Work required:
Rewrite the items below as a numbered list, starting at the line that contains "This screenshot has" and continuing through the last item, skipping blank lines. Leave the pictures out of your answer.

[Entries from a dataset]
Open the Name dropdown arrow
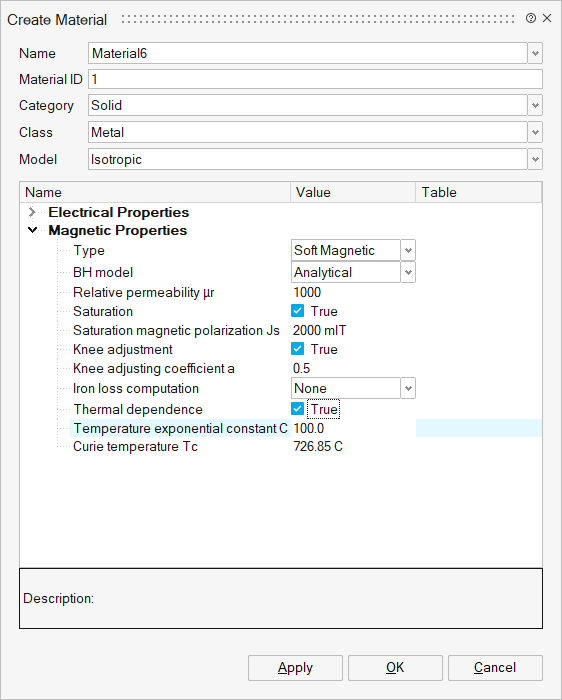The width and height of the screenshot is (562, 700). 535,54
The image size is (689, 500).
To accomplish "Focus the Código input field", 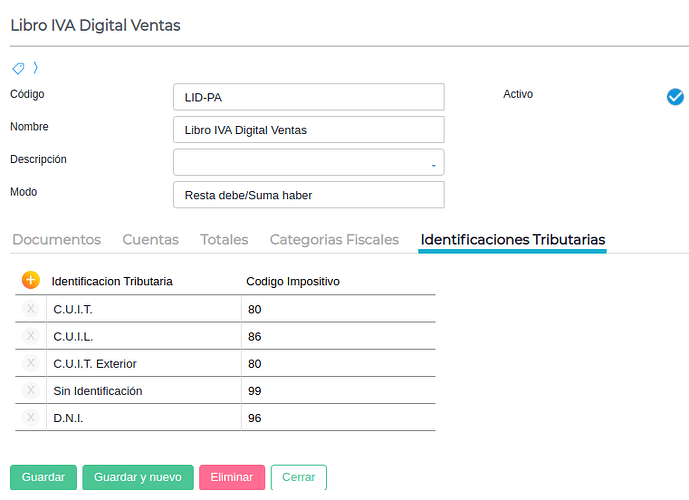I will tap(308, 97).
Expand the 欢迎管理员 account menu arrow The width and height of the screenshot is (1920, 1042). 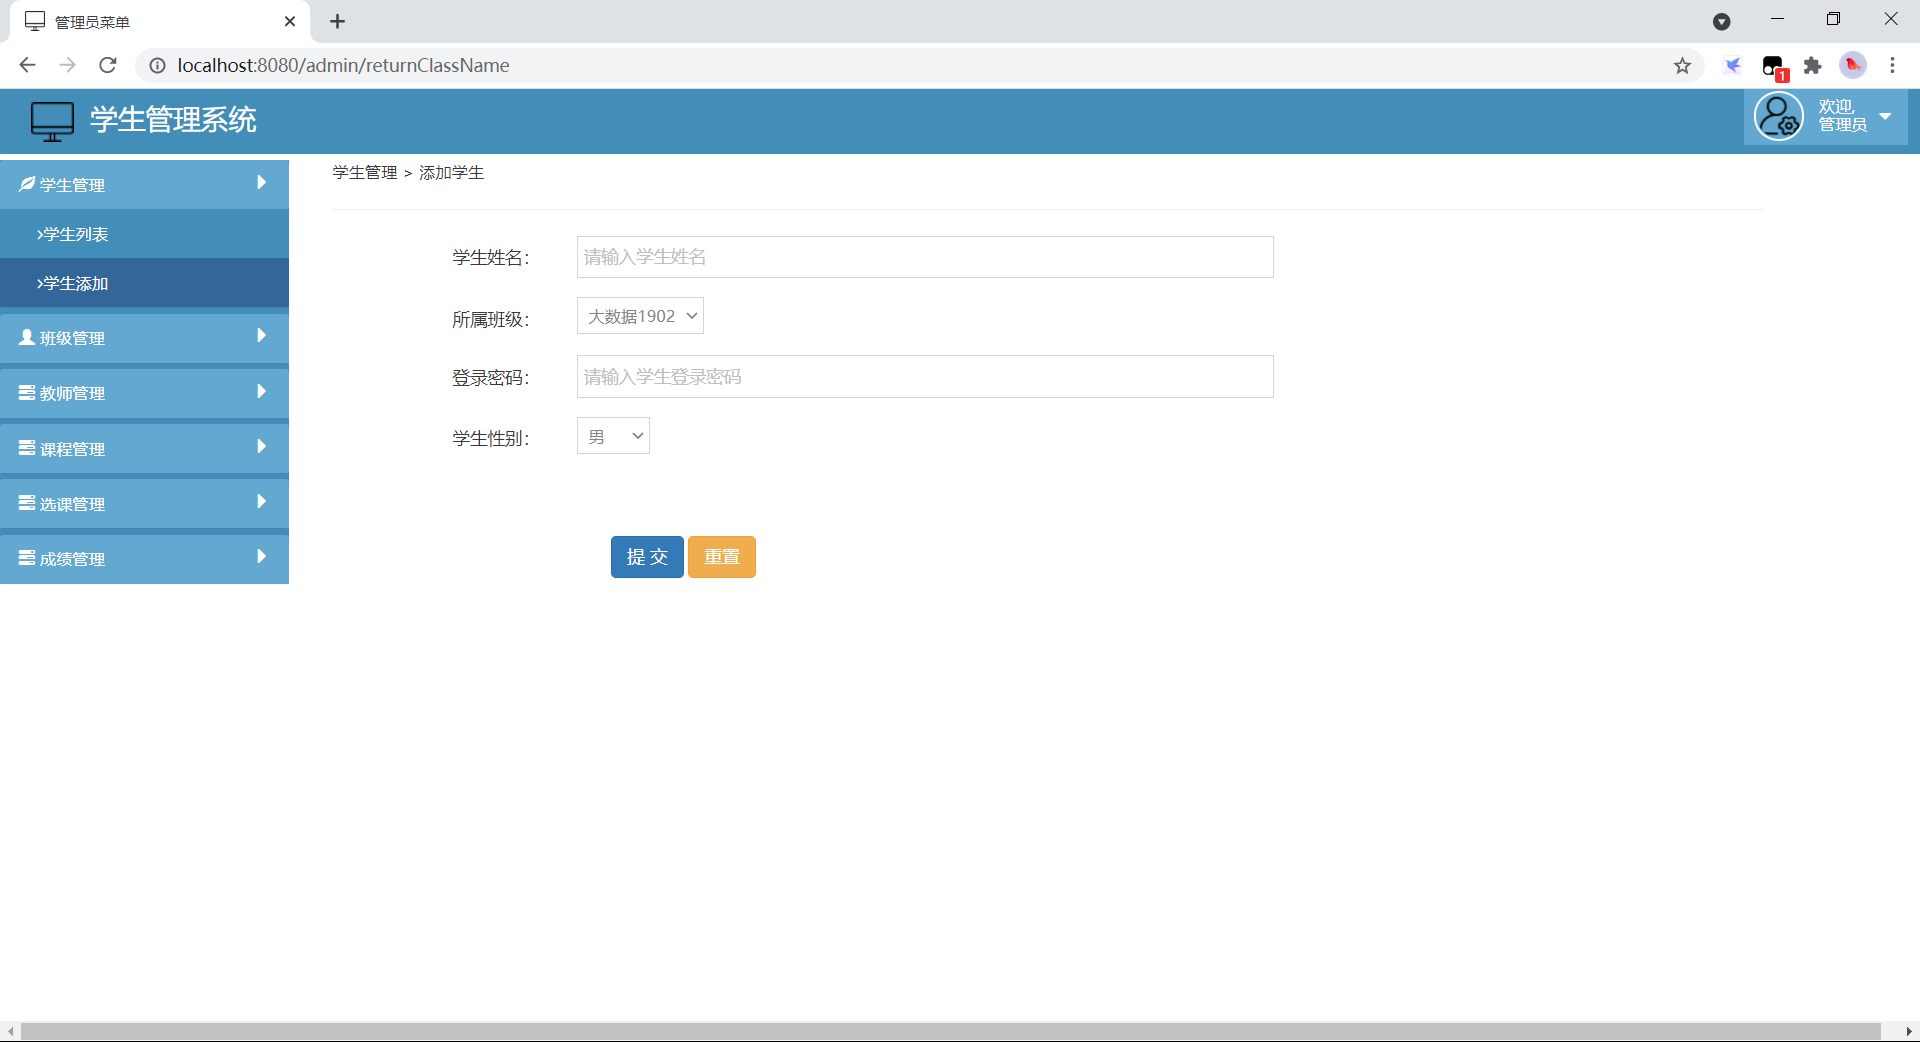coord(1886,116)
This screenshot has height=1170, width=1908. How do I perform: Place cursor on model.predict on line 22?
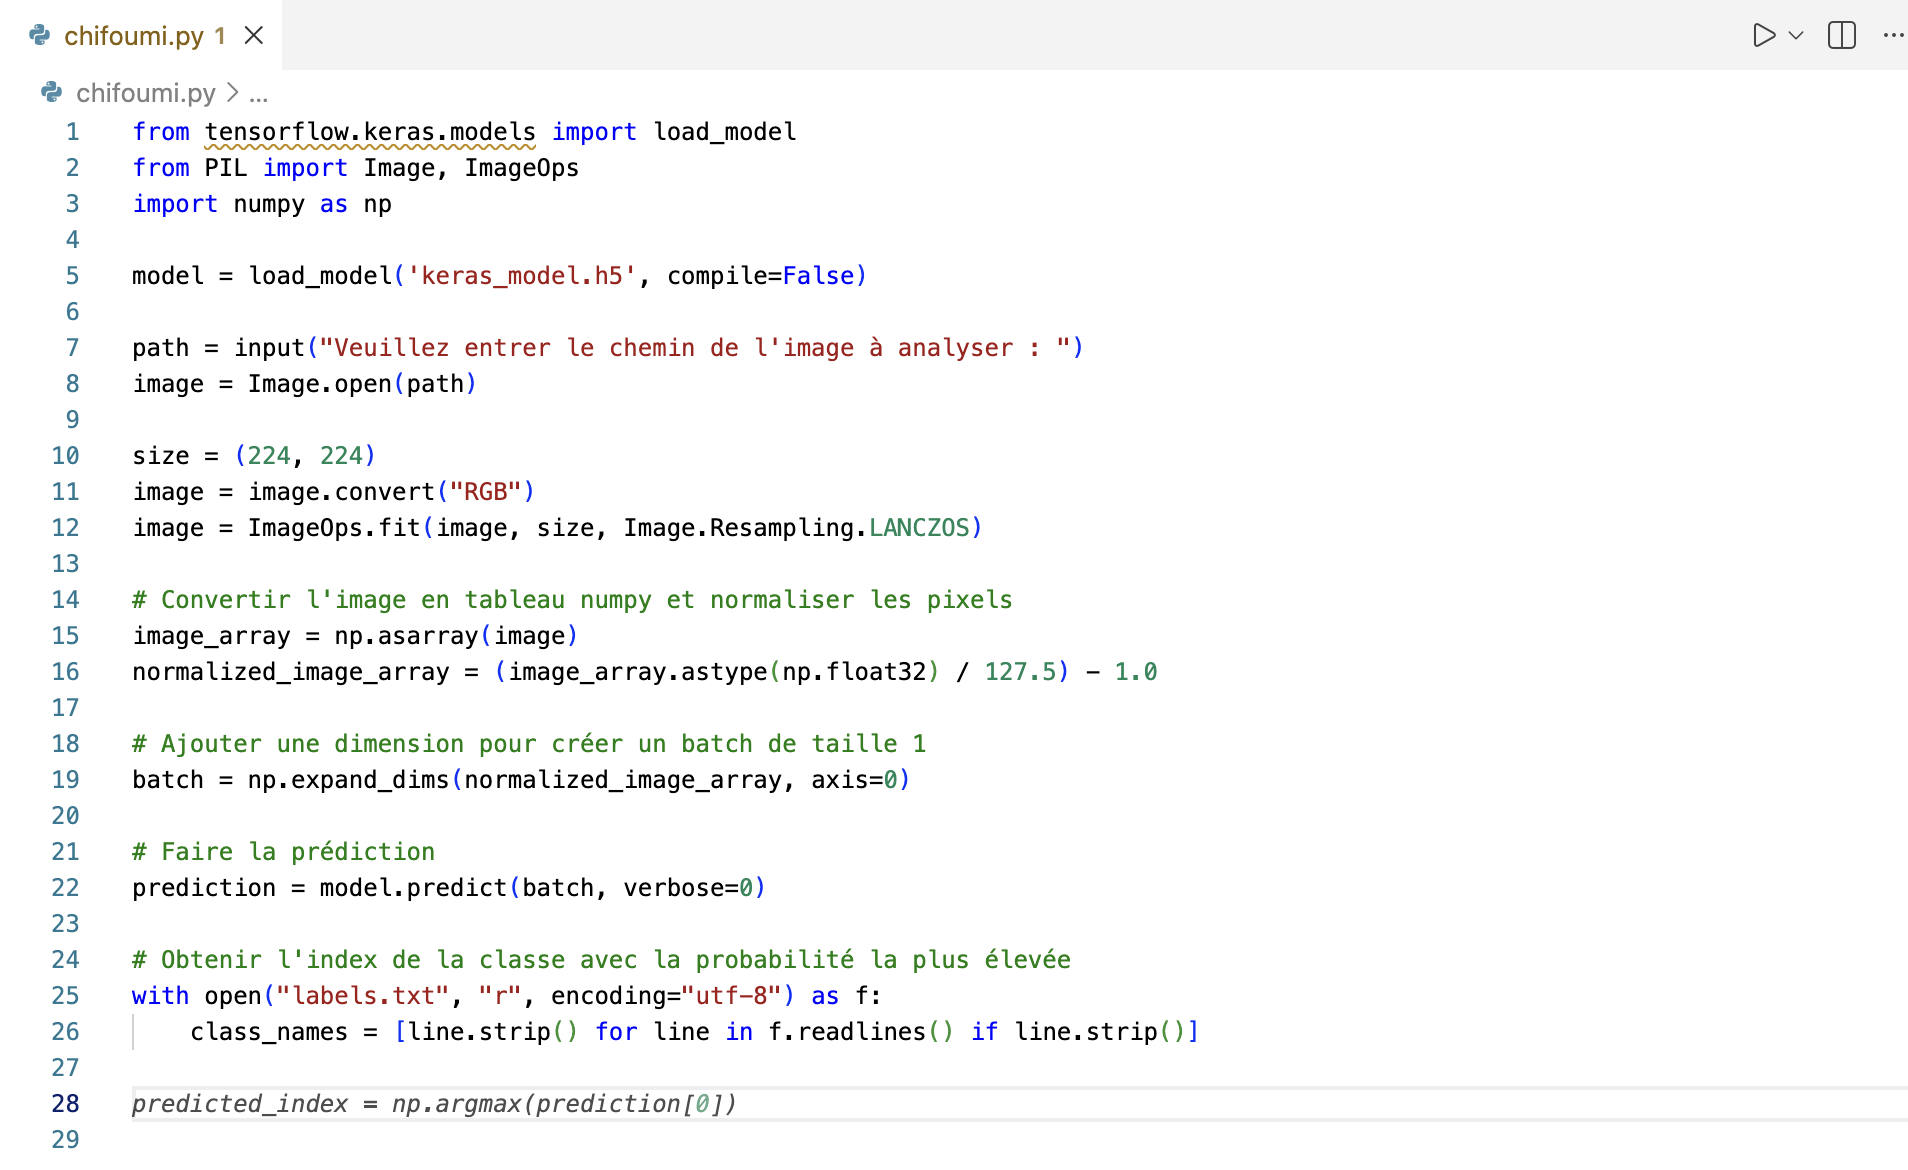[412, 888]
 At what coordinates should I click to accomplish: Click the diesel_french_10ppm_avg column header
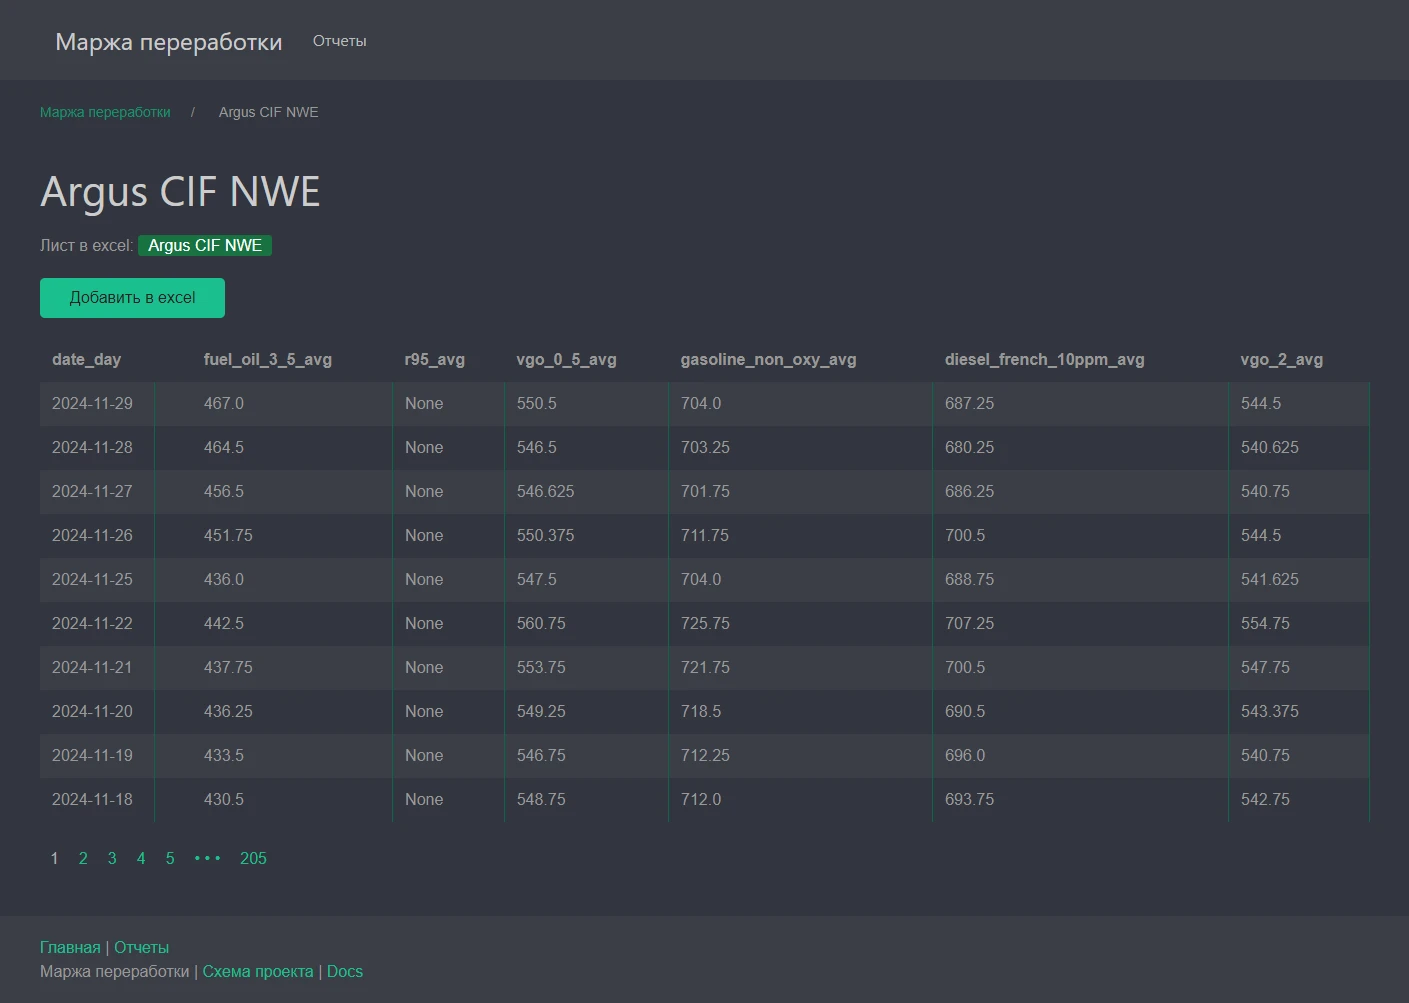(1044, 359)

Answer for the task:
1. This screenshot has height=1170, width=1908. How do I perform: Place cursor on model.predict on line 22?
2. [412, 888]
3.  At what coordinates should I click to accomplish: Click the diesel_french_10ppm_avg column header
4. (1044, 359)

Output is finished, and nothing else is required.